Successfully exploiting this issue may allow an attacker to execute arbitrary code in the context of the affected application.
Apache released a patch in March to correct the issue, but Equifax didn't deploy it. We don't know that for sure, so don't quote us. However, it seems likely to be the case. Apache commented on this in a well written blog post that we definitely recommend you read.
All that being said, we have to acknowledge a sad truth: the Equifax hack was completely avoidable. Had Equifax patched their instance of Struts, none of this would have happened.
So why didn't they?
Brian Thomas, our CTO has a few ideas on that.
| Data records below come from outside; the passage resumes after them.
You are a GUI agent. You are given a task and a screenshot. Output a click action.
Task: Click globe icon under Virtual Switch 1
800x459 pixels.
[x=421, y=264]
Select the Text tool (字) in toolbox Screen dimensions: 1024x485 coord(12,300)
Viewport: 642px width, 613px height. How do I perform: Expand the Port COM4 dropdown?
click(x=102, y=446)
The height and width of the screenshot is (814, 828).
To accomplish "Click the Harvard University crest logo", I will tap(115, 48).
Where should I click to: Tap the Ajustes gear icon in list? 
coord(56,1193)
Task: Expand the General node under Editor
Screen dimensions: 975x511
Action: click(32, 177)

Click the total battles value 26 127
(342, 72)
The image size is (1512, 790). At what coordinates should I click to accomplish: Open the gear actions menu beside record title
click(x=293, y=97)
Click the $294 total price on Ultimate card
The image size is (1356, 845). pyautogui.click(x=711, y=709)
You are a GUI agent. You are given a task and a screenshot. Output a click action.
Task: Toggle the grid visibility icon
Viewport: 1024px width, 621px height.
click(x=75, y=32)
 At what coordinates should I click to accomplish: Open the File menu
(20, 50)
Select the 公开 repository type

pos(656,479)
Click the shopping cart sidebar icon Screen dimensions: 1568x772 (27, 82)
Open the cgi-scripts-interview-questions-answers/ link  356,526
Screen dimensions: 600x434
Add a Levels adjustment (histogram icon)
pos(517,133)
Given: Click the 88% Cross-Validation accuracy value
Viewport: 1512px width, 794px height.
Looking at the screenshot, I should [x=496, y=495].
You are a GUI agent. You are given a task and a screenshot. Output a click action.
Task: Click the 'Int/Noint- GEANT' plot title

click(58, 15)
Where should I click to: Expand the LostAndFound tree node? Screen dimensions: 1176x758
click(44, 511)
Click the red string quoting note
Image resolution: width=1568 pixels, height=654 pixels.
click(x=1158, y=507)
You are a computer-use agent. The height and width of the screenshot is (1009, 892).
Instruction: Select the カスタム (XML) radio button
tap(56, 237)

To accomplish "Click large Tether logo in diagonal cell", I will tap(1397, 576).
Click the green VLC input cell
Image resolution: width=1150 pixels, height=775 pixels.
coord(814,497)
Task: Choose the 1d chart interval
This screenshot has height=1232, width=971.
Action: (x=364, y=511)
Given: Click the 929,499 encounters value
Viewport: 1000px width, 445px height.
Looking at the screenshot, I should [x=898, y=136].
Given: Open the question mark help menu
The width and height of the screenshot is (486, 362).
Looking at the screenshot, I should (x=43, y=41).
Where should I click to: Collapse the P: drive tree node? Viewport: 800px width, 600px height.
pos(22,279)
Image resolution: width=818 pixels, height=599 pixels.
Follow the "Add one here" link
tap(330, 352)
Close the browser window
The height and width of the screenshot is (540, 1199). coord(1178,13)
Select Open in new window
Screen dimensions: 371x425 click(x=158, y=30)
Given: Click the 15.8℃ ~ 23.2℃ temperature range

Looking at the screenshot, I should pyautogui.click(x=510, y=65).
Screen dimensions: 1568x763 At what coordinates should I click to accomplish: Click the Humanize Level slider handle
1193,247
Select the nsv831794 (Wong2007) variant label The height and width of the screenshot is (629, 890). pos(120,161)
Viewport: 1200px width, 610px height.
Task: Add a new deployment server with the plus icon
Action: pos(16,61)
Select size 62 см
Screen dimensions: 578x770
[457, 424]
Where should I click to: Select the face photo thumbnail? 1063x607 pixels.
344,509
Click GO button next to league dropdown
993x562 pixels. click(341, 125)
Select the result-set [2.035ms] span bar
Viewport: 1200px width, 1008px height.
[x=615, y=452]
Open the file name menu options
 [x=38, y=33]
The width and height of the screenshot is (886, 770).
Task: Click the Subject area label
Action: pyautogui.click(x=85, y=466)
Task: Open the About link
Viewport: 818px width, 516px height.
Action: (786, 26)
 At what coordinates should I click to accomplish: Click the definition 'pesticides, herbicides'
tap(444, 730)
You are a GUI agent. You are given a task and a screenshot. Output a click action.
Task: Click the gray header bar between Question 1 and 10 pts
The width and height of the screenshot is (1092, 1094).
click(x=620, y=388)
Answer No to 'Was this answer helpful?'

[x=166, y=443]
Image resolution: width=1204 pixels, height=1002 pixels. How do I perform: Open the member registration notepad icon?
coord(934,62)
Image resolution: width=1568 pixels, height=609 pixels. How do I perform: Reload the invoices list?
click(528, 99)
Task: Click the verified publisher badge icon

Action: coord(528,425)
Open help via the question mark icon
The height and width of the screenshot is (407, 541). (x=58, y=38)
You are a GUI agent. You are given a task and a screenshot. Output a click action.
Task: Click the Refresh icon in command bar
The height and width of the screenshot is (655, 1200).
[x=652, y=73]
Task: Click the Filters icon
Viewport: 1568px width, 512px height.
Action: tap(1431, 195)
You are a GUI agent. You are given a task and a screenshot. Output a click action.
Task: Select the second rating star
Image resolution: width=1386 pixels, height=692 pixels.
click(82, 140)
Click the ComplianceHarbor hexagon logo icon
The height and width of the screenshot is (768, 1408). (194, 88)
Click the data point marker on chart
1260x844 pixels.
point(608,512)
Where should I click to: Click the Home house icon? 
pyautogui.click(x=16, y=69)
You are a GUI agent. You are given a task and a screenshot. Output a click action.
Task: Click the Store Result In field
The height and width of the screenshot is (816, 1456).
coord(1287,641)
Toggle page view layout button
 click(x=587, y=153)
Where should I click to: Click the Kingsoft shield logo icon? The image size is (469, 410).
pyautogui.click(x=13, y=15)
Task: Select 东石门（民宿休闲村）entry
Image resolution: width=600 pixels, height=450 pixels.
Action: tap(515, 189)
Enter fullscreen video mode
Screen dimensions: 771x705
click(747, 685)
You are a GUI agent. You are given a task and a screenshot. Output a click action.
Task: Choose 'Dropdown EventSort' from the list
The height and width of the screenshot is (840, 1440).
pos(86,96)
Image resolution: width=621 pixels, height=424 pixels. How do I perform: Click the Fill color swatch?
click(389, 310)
"The reasons why companies don't patch their systems are numerous, but top of that list is that business continuity, read commerce, generally trumps security," he said. "On top of that, businesses often don't employ proper vulnerability detection and patching procedures when it comes to critical vulnerabilities."
Brian also suggested there was a chance Equifax didn't even know about the vulnerability.
"In this instance, hypothetically, depending upon if or how often they perform vulnerability scans, they may not have even been aware of the problem," he said.
When it comes to being a Managed Security Services Provider, cloud security is a big part of what we do. When the Equifax hack was announced we started asking this question around the office: could we, at that very moment, protect our clients from something similar?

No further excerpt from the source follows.